Kamis, 21 Juni 2018

Karhutla di Taman Nasional Gunung Leuser Berhasil Diatasi


Aceh Selatan (IndonesiaMandiri) - Brigade Pengendalian Kebakaran Hutan dan Lahan Daops Sibolangit terus upayakan pemadaman api pada lahan terbakar seluas kurang lebih 70 hektar di sekitar kawasan Taman Nasional Gunung Leuser/TNGL, tepatnya di lahan masyarakat di Desa Ujung Mangku, Kecamatan Bakongan, Kabupaten Aceh Selatan. 

Demi mencegah meluasnya kebakaran, Tim Manggala Agni Daops Sibolangit dari Kementerian Lingkungan Hidup dan Kehutanan/KLHK padamkan api tersebut tanpa kenal lelah, kurang lebih selama lima hari sejak terjadinya kebakaran hingga tadi malam (18/06).

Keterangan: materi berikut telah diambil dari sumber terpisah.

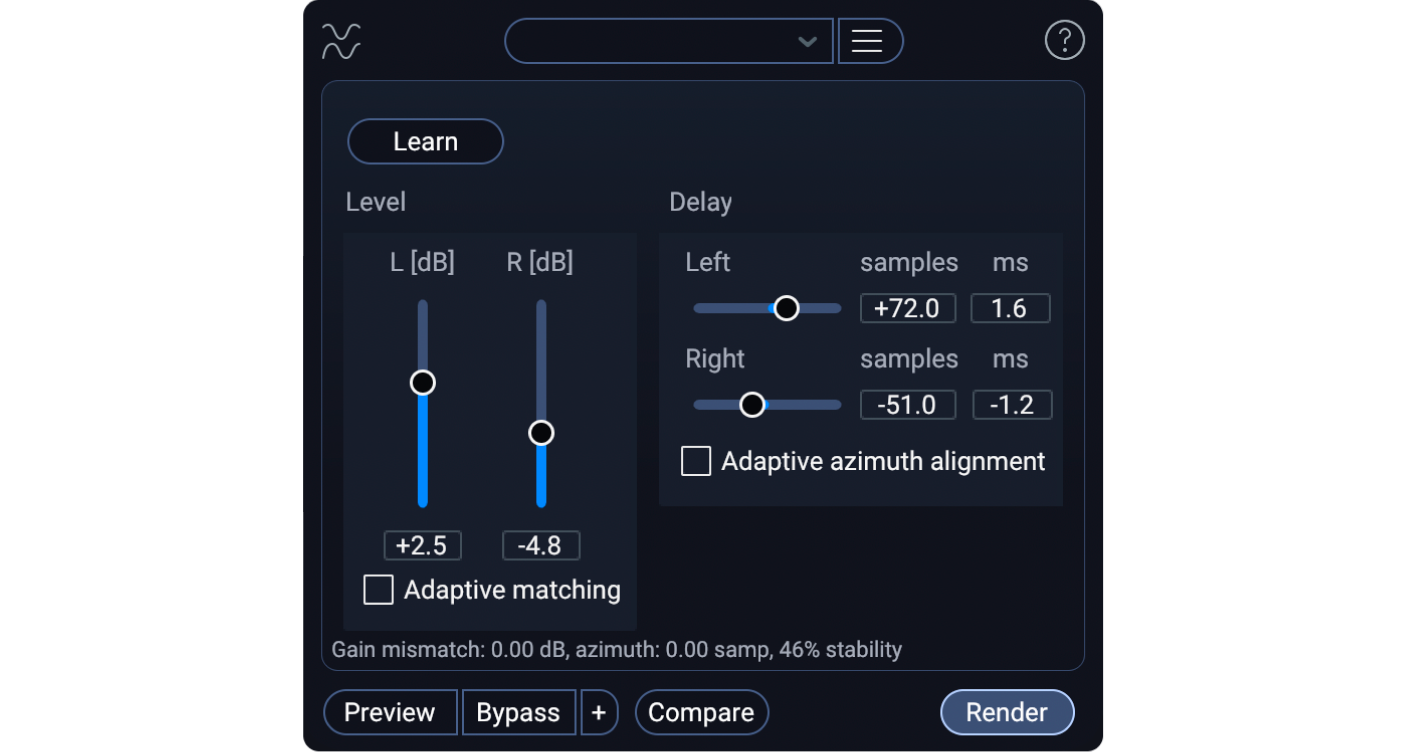This screenshot has height=752, width=1408.
Task: Grab the Left delay slider handle
Action: pos(786,308)
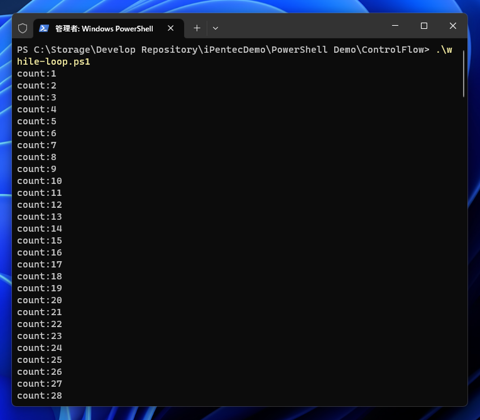Screen dimensions: 480x420
Task: Click the count:1 output line
Action: 37,74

Meskipun api belum sepenuhnya padam semangat Tim Manggala Agni Daops Sibolangit Sumatera Utara yang berkoordinasi dengan Polres Aceh Selatan dalam memadamkan api di lapangan tak sedikitpun mengendur. 

Direktur Pengendalian Kebakaran Hutan dan Lahan, Raffles B. Panjaitan menyampaikan bahwa Brigade Pengendalian Karhutla KLHK- Manggala Agni selalu siap melakukan pemadaman. Bersama para pihak, Manggala Agni membangun sinergi untuk menanggulangi karhutla sehingga tidak meluas. 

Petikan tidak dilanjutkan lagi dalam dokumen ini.